Copy the entries below line for line, with no changes.

[GIVEN DATA]

________________________

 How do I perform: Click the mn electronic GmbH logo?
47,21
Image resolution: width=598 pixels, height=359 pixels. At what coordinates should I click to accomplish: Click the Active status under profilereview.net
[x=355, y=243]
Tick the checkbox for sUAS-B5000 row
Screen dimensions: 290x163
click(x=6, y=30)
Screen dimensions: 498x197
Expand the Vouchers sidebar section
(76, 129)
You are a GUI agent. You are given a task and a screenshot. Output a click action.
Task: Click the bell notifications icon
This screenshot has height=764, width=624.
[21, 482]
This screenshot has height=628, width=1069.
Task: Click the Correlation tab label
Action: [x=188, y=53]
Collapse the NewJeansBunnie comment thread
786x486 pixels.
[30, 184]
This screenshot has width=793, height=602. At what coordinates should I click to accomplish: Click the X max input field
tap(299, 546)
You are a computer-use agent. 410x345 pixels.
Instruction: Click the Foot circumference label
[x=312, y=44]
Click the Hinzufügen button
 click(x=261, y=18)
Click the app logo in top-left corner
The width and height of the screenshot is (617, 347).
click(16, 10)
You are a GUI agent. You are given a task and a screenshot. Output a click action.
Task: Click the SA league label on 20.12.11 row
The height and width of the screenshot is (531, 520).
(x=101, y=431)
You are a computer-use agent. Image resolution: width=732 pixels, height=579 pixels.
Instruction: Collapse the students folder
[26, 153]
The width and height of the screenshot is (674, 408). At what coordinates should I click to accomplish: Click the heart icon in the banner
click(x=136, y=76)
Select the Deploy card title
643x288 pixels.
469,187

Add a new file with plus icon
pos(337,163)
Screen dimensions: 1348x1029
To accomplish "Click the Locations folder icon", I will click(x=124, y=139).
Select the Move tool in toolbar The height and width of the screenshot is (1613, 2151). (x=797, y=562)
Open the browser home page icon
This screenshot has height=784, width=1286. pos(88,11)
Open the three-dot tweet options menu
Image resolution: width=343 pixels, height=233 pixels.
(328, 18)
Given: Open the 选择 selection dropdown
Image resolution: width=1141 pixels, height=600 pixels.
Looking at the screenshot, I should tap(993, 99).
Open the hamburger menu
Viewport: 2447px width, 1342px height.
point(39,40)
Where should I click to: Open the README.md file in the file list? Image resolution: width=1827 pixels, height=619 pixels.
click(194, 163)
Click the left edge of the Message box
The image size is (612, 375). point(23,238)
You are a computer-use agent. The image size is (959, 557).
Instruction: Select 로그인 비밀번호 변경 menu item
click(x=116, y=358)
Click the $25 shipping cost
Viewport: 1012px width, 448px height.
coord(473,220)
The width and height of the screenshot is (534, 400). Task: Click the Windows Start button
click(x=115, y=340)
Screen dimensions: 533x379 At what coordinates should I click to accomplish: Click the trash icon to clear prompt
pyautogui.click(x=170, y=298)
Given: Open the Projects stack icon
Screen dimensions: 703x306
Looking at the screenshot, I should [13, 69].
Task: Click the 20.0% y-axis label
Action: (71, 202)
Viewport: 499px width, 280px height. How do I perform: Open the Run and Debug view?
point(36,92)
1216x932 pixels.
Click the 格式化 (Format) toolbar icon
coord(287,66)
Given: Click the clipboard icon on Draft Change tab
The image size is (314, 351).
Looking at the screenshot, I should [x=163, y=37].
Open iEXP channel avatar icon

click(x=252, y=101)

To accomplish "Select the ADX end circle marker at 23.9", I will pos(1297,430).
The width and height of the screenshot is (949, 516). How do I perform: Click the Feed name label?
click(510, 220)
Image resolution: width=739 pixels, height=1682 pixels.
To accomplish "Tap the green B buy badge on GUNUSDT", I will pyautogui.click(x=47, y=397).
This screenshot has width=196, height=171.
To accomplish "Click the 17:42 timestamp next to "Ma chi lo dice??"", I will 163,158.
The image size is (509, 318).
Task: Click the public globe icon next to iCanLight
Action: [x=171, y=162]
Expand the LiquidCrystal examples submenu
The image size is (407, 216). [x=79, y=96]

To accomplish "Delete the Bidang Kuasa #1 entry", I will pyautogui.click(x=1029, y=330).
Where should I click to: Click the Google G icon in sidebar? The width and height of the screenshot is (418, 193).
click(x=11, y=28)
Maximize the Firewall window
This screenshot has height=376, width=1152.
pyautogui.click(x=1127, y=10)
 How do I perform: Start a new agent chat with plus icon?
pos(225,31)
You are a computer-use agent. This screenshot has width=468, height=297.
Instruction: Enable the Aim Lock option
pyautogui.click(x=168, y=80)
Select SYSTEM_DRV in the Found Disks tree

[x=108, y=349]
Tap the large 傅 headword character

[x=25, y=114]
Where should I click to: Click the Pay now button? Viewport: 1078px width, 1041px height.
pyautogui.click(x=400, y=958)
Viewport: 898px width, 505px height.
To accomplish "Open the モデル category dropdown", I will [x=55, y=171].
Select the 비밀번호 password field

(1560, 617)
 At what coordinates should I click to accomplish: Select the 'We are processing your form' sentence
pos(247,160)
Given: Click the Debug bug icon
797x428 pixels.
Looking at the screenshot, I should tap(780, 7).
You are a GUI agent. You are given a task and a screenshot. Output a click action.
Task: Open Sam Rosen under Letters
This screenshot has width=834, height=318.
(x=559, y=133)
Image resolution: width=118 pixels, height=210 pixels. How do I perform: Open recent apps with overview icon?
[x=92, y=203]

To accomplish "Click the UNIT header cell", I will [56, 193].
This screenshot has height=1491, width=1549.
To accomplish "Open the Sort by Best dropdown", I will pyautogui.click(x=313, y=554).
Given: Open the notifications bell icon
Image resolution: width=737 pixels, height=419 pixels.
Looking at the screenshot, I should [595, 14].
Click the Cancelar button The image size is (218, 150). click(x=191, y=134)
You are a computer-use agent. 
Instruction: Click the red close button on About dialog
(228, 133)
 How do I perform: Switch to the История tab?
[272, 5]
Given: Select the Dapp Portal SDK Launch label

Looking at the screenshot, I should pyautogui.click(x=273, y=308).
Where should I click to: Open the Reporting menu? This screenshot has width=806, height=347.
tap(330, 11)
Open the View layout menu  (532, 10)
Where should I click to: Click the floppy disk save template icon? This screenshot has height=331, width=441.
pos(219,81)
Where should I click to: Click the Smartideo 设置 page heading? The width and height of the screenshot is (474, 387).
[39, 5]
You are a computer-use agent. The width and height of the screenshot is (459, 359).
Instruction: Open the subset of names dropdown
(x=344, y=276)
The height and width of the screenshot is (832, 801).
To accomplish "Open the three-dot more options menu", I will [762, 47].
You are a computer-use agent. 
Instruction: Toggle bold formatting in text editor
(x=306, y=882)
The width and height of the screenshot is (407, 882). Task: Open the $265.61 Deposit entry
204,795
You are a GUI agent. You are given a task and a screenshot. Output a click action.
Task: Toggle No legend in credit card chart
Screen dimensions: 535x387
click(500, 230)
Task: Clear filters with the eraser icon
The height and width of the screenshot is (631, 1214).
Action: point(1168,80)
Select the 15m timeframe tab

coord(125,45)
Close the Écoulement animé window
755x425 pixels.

________________________

[SOLUTION TO THE EXERCISE]
 How do I perform: Click the mn electronic GmbH logo?
47,21
Image resolution: width=598 pixels, height=359 pixels. At what coordinates should I click to accomplish: Click the Active status under profilereview.net
[x=355, y=243]
Tick the checkbox for sUAS-B5000 row
Screen dimensions: 290x163
click(x=6, y=30)
Screen dimensions: 498x197
Expand the Vouchers sidebar section
(76, 129)
You are a GUI agent. You are given a task and a screenshot. Output a click action.
Task: Click the bell notifications icon
This screenshot has height=764, width=624.
[21, 482]
This screenshot has height=628, width=1069.
Task: Click the Correlation tab label
Action: [x=188, y=53]
Collapse the NewJeansBunnie comment thread
786x486 pixels.
[30, 184]
This screenshot has width=793, height=602. At what coordinates should I click to accomplish: Click the X max input field
tap(299, 546)
You are a computer-use agent. 410x345 pixels.
Instruction: Click the Foot circumference label
[x=312, y=44]
Click the Hinzufügen button
 click(x=261, y=18)
Click the app logo in top-left corner
The width and height of the screenshot is (617, 347).
click(16, 10)
You are a GUI agent. You are given a task and a screenshot. Output a click action.
Task: Click the SA league label on 20.12.11 row
The height and width of the screenshot is (531, 520).
(x=101, y=431)
You are a computer-use agent. Image resolution: width=732 pixels, height=579 pixels.
Instruction: Collapse the students folder
[26, 153]
The width and height of the screenshot is (674, 408). At what coordinates should I click to accomplish: Click the heart icon in the banner
click(x=136, y=76)
Select the Deploy card title
643x288 pixels.
469,187

Add a new file with plus icon
pos(337,163)
Screen dimensions: 1348x1029
To accomplish "Click the Locations folder icon", I will click(x=124, y=139).
Select the Move tool in toolbar The height and width of the screenshot is (1613, 2151). (x=797, y=562)
Open the browser home page icon
This screenshot has height=784, width=1286. pos(88,11)
Open the three-dot tweet options menu
Image resolution: width=343 pixels, height=233 pixels.
(328, 18)
Given: Open the 选择 selection dropdown
Image resolution: width=1141 pixels, height=600 pixels.
Looking at the screenshot, I should tap(993, 99).
Open the hamburger menu
Viewport: 2447px width, 1342px height.
point(39,40)
Where should I click to: Open the README.md file in the file list? Image resolution: width=1827 pixels, height=619 pixels.
click(194, 163)
Click the left edge of the Message box
The image size is (612, 375). point(23,238)
You are a computer-use agent. The image size is (959, 557).
Instruction: Select 로그인 비밀번호 변경 menu item
click(x=116, y=358)
Click the $25 shipping cost
Viewport: 1012px width, 448px height.
coord(473,220)
The width and height of the screenshot is (534, 400). Task: Click the Windows Start button
click(x=115, y=340)
Screen dimensions: 533x379 At what coordinates should I click to accomplish: Click the trash icon to clear prompt
pyautogui.click(x=170, y=298)
Given: Open the Projects stack icon
Screen dimensions: 703x306
Looking at the screenshot, I should [13, 69].
Task: Click the 20.0% y-axis label
Action: (71, 202)
Viewport: 499px width, 280px height. How do I perform: Open the Run and Debug view?
point(36,92)
1216x932 pixels.
Click the 格式化 (Format) toolbar icon
coord(287,66)
Given: Click the clipboard icon on Draft Change tab
The image size is (314, 351).
Looking at the screenshot, I should [x=163, y=37].
Open iEXP channel avatar icon

click(x=252, y=101)

To accomplish "Select the ADX end circle marker at 23.9", I will pos(1297,430).
The width and height of the screenshot is (949, 516). How do I perform: Click the Feed name label?
click(510, 220)
Image resolution: width=739 pixels, height=1682 pixels.
To accomplish "Tap the green B buy badge on GUNUSDT", I will pyautogui.click(x=47, y=397).
This screenshot has width=196, height=171.
To accomplish "Click the 17:42 timestamp next to "Ma chi lo dice??"", I will 163,158.
The image size is (509, 318).
Task: Click the public globe icon next to iCanLight
Action: [x=171, y=162]
Expand the LiquidCrystal examples submenu
The image size is (407, 216). [x=79, y=96]

To accomplish "Delete the Bidang Kuasa #1 entry", I will pyautogui.click(x=1029, y=330).
Where should I click to: Click the Google G icon in sidebar? The width and height of the screenshot is (418, 193).
click(x=11, y=28)
Maximize the Firewall window
This screenshot has height=376, width=1152.
pyautogui.click(x=1127, y=10)
 How do I perform: Start a new agent chat with plus icon?
pos(225,31)
You are a computer-use agent. This screenshot has width=468, height=297.
Instruction: Enable the Aim Lock option
pyautogui.click(x=168, y=80)
Select SYSTEM_DRV in the Found Disks tree

[x=108, y=349]
Tap the large 傅 headword character

[x=25, y=114]
Where should I click to: Click the Pay now button? Viewport: 1078px width, 1041px height.
pyautogui.click(x=400, y=958)
Viewport: 898px width, 505px height.
To accomplish "Open the モデル category dropdown", I will [x=55, y=171].
Select the 비밀번호 password field

(1560, 617)
 At what coordinates should I click to accomplish: Select the 'We are processing your form' sentence
pos(247,160)
Given: Click the Debug bug icon
797x428 pixels.
Looking at the screenshot, I should tap(780, 7).
You are a GUI agent. You are given a task and a screenshot. Output a click action.
Task: Open Sam Rosen under Letters
This screenshot has width=834, height=318.
(x=559, y=133)
Image resolution: width=118 pixels, height=210 pixels. How do I perform: Open recent apps with overview icon?
[x=92, y=203]

To accomplish "Click the UNIT header cell", I will [56, 193].
This screenshot has height=1491, width=1549.
To accomplish "Open the Sort by Best dropdown", I will pyautogui.click(x=313, y=554).
Given: Open the notifications bell icon
Image resolution: width=737 pixels, height=419 pixels.
Looking at the screenshot, I should [595, 14].
Click the Cancelar button The image size is (218, 150). click(x=191, y=134)
You are a computer-use agent. 
Instruction: Click the red close button on About dialog
(228, 133)
 How do I perform: Switch to the История tab?
[272, 5]
Given: Select the Dapp Portal SDK Launch label

Looking at the screenshot, I should pyautogui.click(x=273, y=308).
Where should I click to: Open the Reporting menu? This screenshot has width=806, height=347.
tap(330, 11)
Open the View layout menu  (532, 10)
Where should I click to: Click the floppy disk save template icon? This screenshot has height=331, width=441.
pos(219,81)
Where should I click to: Click the Smartideo 设置 page heading? The width and height of the screenshot is (474, 387).
[39, 5]
You are a computer-use agent. The width and height of the screenshot is (459, 359).
Instruction: Open the subset of names dropdown
(x=344, y=276)
The height and width of the screenshot is (832, 801).
To accomplish "Open the three-dot more options menu", I will [762, 47].
You are a computer-use agent. 
Instruction: Toggle bold formatting in text editor
(x=306, y=882)
The width and height of the screenshot is (407, 882). Task: Open the $265.61 Deposit entry
204,795
You are a GUI agent. You are given a task and a screenshot. Output a click action.
Task: Toggle No legend in credit card chart
Screen dimensions: 535x387
click(500, 230)
Task: Clear filters with the eraser icon
The height and width of the screenshot is (631, 1214).
Action: point(1168,80)
Select the 15m timeframe tab

coord(125,45)
Close the Écoulement animé window
755x425 pixels.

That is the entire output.